**Collected data**
——————————

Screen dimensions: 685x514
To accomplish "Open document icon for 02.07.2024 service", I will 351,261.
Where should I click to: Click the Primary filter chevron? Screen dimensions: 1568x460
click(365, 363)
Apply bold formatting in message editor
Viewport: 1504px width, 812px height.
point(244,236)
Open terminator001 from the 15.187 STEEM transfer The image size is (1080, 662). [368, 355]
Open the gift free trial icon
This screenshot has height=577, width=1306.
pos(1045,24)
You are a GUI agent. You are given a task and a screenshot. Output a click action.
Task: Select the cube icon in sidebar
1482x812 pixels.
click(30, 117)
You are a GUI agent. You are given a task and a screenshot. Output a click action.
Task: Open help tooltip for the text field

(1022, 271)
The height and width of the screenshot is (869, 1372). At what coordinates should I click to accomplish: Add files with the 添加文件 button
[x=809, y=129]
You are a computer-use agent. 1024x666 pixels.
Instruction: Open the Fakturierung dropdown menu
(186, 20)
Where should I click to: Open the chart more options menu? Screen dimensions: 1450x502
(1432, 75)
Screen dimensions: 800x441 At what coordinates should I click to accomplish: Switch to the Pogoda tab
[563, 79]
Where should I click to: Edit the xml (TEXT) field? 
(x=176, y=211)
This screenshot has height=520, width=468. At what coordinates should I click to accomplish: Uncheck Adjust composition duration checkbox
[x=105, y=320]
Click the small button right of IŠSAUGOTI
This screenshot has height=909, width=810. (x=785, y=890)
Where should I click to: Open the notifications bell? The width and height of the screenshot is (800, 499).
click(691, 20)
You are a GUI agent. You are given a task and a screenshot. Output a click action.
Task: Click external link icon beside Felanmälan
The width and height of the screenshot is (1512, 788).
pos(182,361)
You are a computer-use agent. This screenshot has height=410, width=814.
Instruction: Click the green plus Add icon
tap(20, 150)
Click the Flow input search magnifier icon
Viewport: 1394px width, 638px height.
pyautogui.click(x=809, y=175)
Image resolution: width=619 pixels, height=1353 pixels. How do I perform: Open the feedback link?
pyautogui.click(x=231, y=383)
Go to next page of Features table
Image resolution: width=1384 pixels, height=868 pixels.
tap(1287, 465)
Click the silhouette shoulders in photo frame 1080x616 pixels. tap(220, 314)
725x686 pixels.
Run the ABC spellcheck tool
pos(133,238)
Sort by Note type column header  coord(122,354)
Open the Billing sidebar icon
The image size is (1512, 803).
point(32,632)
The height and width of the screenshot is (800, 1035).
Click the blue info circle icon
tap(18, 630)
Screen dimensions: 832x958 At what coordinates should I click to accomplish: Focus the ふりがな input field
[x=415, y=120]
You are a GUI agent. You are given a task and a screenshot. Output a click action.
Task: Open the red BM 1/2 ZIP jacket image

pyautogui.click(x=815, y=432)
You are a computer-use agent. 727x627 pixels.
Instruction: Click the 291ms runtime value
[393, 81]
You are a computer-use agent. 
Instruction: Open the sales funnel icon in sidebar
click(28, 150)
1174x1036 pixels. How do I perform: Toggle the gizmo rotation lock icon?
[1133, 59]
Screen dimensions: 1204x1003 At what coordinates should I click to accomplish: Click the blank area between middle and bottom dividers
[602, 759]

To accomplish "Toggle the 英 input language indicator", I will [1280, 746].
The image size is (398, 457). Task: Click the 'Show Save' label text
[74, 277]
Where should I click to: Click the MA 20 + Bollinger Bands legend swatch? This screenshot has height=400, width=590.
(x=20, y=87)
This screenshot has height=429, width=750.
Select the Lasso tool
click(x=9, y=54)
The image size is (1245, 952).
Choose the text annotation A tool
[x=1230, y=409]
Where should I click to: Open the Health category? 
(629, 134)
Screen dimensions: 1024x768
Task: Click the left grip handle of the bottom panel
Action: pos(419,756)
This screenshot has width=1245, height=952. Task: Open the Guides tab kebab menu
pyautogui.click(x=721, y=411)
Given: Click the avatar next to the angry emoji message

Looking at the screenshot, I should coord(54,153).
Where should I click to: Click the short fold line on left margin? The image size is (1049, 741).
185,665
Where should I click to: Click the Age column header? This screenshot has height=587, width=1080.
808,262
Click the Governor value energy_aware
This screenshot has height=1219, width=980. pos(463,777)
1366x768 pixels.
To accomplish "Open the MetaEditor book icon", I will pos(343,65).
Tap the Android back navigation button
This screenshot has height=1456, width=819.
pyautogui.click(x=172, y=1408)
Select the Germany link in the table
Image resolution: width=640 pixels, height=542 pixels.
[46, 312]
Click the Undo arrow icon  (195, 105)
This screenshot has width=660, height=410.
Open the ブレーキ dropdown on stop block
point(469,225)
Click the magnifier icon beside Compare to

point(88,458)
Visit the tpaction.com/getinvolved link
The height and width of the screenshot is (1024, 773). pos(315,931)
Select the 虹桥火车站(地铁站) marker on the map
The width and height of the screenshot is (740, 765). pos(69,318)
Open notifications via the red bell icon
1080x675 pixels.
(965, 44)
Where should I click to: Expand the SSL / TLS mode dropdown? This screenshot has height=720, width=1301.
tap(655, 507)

——————————

**Assignment**
Only what runs from the line containing "This screenshot has width=1245, height=952." through the final line of the entries above belongs in the answer, restated exactly.

**Exercise solution**
This screenshot has width=1245, height=952. Task: Open the Guides tab kebab menu
pyautogui.click(x=721, y=411)
Given: Click the avatar next to the angry emoji message

Looking at the screenshot, I should coord(54,153).
Where should I click to: Click the short fold line on left margin? The image size is (1049, 741).
185,665
Where should I click to: Click the Age column header? This screenshot has height=587, width=1080.
808,262
Click the Governor value energy_aware
This screenshot has height=1219, width=980. pos(463,777)
1366x768 pixels.
To accomplish "Open the MetaEditor book icon", I will pos(343,65).
Tap the Android back navigation button
This screenshot has height=1456, width=819.
pyautogui.click(x=172, y=1408)
Select the Germany link in the table
Image resolution: width=640 pixels, height=542 pixels.
[46, 312]
Click the Undo arrow icon  (195, 105)
This screenshot has width=660, height=410.
Open the ブレーキ dropdown on stop block
point(469,225)
Click the magnifier icon beside Compare to

point(88,458)
Visit the tpaction.com/getinvolved link
The height and width of the screenshot is (1024, 773). pos(315,931)
Select the 虹桥火车站(地铁站) marker on the map
The width and height of the screenshot is (740, 765). pos(69,318)
Open notifications via the red bell icon
1080x675 pixels.
(965, 44)
Where should I click to: Expand the SSL / TLS mode dropdown? This screenshot has height=720, width=1301.
tap(655, 507)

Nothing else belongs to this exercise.